» Brief
Within the records, say how many lines include the word "Enable"; the answer should be the number and no more.

Collection entries:

------------

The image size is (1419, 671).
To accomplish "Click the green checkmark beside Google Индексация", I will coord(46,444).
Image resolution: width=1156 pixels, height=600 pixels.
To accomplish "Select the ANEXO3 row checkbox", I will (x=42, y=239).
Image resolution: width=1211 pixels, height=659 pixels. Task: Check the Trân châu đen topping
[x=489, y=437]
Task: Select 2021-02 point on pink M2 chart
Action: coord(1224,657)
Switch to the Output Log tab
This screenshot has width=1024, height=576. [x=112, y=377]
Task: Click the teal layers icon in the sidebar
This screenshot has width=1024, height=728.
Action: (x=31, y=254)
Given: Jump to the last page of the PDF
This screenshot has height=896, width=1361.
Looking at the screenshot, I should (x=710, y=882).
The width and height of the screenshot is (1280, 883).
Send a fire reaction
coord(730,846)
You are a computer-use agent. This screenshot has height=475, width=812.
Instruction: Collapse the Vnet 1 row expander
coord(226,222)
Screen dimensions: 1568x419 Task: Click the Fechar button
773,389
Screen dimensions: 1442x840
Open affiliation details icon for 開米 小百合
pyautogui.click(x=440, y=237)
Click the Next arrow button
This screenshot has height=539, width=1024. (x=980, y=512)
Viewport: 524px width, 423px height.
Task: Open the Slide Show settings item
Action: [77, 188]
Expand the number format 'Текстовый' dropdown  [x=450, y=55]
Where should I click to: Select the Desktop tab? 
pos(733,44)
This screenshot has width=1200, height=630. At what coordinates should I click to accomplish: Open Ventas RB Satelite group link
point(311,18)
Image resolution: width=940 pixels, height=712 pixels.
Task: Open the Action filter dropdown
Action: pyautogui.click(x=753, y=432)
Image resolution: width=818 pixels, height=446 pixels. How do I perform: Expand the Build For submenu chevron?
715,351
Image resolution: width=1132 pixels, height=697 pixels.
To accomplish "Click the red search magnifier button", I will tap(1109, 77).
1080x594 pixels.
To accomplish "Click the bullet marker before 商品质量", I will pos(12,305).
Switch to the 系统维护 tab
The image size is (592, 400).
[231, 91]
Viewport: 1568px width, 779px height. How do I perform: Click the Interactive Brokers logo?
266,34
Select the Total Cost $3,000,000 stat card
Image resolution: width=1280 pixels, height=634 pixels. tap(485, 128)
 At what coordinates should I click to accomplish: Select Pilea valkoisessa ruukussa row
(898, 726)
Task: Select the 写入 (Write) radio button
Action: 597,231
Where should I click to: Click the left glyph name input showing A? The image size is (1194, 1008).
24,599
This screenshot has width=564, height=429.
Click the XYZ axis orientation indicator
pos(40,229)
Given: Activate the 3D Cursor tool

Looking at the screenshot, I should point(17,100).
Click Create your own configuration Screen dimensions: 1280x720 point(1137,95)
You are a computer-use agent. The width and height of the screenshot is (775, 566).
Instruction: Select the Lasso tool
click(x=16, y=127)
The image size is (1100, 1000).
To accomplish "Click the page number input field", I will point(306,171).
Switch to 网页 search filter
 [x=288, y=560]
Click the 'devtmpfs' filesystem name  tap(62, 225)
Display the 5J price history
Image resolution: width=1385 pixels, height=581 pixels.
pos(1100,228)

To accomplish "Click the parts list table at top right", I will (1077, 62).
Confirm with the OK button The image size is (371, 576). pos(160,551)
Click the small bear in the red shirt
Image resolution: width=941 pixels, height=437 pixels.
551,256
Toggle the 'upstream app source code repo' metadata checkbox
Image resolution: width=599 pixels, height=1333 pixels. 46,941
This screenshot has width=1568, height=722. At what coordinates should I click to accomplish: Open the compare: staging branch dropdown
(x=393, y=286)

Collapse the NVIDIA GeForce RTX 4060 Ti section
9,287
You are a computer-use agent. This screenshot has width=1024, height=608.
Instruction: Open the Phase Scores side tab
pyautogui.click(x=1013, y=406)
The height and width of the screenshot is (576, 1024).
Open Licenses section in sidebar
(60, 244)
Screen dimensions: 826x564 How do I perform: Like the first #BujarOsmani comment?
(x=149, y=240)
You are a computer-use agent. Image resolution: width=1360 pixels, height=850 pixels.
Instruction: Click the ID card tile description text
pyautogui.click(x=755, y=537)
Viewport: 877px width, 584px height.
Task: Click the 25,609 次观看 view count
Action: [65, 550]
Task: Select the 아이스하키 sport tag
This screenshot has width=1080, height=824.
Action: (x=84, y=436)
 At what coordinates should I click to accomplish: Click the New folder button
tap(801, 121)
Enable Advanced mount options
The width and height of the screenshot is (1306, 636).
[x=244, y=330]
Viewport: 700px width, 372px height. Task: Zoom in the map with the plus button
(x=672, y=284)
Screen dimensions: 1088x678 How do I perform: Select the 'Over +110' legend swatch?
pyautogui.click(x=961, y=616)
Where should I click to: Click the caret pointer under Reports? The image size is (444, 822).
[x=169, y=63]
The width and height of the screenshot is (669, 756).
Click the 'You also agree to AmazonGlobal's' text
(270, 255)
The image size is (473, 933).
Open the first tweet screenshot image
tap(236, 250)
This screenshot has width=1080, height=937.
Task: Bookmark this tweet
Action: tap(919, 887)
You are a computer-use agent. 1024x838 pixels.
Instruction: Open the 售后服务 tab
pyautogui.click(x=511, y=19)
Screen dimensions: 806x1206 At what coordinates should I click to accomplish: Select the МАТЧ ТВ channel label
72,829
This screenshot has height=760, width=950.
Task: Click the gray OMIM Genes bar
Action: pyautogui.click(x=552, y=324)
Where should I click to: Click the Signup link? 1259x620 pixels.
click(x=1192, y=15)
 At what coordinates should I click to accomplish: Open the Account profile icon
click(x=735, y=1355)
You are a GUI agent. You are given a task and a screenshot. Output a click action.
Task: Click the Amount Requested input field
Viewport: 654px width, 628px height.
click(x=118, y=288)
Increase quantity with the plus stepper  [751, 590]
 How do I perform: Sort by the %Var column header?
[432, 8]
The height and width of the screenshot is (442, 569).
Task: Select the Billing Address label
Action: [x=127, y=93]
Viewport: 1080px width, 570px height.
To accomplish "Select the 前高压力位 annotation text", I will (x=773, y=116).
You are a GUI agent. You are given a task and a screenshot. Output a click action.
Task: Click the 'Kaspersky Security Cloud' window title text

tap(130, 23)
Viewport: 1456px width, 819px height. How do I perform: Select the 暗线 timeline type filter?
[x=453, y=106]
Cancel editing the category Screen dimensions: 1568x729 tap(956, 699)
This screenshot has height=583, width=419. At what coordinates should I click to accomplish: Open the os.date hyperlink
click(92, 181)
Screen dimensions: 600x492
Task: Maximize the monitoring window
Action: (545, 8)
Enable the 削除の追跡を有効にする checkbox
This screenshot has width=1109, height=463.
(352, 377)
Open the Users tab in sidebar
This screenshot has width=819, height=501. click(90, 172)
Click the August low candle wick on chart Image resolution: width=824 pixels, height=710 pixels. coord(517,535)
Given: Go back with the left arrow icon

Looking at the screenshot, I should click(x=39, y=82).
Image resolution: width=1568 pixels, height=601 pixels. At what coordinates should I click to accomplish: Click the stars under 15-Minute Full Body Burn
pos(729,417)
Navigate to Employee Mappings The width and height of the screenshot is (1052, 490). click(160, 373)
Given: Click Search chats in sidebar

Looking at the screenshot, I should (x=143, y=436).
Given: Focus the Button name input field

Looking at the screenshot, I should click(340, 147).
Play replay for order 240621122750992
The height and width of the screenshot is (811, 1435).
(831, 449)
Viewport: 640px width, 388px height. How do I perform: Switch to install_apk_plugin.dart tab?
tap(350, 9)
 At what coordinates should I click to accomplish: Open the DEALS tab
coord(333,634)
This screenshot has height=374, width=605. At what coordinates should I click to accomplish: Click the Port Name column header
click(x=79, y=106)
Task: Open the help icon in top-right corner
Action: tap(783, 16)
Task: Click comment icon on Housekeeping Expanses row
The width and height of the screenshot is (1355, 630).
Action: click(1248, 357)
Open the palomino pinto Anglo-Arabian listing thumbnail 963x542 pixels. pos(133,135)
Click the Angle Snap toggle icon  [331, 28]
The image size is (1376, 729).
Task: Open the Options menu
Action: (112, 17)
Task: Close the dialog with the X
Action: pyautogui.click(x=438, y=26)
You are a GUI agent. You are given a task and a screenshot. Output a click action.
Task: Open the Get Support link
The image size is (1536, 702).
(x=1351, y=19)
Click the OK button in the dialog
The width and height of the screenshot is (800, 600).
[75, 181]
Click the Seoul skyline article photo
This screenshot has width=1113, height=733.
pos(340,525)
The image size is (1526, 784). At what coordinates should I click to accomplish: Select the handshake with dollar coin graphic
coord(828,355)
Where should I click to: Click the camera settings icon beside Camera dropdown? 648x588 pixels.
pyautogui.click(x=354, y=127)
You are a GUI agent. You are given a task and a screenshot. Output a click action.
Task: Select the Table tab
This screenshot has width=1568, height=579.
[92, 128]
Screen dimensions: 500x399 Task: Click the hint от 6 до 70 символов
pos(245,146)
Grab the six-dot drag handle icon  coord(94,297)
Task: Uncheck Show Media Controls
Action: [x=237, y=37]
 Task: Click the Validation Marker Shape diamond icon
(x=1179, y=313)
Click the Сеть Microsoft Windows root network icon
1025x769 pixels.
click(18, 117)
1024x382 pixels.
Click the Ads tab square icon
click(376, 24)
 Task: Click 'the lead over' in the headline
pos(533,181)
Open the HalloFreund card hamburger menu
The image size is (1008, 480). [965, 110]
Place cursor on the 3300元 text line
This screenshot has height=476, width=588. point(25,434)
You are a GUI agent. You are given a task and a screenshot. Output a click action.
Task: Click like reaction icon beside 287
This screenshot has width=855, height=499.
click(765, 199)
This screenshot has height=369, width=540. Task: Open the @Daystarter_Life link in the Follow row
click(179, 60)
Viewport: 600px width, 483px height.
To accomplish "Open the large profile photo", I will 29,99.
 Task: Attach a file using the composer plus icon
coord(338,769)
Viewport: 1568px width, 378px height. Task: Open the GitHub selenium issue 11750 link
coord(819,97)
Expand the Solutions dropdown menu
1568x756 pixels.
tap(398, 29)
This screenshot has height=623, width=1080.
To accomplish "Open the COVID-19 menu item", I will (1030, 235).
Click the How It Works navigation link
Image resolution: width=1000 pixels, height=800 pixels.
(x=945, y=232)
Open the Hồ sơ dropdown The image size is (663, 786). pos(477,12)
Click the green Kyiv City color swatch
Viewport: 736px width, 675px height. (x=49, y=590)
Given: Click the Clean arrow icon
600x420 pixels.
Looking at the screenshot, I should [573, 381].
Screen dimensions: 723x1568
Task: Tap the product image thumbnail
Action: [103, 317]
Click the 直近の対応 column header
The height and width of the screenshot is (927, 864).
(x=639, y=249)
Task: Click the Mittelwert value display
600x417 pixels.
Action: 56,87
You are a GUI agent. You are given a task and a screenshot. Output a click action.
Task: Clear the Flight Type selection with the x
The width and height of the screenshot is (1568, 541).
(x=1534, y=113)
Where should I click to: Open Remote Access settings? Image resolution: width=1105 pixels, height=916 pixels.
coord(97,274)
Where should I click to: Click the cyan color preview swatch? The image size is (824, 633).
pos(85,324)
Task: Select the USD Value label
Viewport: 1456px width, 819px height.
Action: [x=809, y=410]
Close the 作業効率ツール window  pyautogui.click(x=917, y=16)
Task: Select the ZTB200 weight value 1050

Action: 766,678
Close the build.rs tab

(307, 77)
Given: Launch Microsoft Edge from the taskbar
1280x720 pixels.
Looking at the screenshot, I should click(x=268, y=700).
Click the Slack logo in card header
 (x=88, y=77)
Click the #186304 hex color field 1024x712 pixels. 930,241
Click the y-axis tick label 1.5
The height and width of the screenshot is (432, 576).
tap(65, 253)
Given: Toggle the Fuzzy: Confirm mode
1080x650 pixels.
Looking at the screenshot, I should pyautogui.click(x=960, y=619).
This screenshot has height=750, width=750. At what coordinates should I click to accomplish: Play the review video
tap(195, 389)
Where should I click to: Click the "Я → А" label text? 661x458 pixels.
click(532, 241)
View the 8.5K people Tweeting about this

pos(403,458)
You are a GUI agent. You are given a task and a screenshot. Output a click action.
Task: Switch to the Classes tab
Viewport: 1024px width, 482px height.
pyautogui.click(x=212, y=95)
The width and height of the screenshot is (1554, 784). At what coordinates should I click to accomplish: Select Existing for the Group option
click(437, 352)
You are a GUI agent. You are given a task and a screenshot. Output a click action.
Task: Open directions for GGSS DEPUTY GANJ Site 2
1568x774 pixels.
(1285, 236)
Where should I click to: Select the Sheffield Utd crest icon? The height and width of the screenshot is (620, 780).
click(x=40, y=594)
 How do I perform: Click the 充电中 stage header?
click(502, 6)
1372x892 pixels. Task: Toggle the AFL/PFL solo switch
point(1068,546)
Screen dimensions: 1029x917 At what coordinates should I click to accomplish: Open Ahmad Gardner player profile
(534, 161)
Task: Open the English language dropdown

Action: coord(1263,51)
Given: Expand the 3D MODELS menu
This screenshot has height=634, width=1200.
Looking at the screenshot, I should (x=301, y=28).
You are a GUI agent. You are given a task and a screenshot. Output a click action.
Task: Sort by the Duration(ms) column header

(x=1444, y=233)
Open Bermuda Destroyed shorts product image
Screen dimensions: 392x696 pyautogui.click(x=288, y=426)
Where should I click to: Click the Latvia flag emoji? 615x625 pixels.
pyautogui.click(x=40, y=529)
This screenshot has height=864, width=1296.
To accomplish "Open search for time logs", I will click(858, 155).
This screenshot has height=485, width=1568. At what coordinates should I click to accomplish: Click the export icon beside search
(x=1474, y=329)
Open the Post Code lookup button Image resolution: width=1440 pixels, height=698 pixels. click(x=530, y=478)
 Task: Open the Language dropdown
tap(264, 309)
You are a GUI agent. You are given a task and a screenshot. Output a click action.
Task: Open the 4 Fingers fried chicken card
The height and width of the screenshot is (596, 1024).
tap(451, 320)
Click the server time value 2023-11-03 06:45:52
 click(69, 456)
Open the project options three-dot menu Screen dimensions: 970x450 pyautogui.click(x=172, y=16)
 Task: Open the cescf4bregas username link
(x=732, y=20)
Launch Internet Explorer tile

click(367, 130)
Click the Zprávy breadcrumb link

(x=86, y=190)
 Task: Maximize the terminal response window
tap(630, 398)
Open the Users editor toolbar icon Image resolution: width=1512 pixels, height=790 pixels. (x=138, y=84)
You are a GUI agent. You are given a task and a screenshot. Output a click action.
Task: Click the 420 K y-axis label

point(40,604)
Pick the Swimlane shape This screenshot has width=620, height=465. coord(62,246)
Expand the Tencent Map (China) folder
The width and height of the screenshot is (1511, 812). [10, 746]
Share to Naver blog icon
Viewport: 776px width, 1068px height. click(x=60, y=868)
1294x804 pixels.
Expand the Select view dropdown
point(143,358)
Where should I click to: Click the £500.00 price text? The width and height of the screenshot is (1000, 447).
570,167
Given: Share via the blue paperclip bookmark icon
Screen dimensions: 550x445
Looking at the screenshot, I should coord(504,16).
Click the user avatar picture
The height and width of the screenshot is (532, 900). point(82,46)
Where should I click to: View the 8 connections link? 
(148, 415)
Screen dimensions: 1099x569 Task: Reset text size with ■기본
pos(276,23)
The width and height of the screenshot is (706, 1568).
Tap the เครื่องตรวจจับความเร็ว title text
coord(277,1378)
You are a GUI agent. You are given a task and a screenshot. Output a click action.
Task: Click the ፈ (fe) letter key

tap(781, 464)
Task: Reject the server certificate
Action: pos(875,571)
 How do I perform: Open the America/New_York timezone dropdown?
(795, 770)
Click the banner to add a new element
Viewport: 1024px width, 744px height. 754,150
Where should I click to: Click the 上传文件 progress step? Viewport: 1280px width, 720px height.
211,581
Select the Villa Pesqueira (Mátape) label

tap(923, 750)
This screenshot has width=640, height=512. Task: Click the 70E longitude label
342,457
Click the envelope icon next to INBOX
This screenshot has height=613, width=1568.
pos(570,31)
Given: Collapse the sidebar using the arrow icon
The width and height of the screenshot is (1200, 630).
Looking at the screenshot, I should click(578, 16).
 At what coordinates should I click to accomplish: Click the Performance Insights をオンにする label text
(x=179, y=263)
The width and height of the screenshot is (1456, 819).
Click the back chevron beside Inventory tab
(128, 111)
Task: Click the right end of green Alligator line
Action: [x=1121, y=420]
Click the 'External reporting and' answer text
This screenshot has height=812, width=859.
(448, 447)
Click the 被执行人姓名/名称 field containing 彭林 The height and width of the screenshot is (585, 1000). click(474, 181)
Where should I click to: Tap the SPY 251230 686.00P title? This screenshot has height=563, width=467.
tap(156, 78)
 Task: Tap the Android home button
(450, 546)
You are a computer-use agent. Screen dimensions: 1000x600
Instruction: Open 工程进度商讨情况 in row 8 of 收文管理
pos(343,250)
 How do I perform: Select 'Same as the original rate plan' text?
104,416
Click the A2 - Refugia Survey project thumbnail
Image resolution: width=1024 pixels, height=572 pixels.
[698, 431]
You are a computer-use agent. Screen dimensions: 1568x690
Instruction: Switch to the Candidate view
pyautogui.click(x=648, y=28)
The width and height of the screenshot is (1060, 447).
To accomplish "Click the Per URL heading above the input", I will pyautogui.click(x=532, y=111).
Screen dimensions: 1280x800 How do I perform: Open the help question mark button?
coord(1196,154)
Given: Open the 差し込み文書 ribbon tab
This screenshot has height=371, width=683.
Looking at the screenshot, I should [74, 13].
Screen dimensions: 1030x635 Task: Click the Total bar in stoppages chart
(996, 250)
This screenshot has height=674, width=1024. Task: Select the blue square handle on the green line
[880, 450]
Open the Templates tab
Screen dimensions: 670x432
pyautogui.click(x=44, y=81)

------------

» Exercise answer
2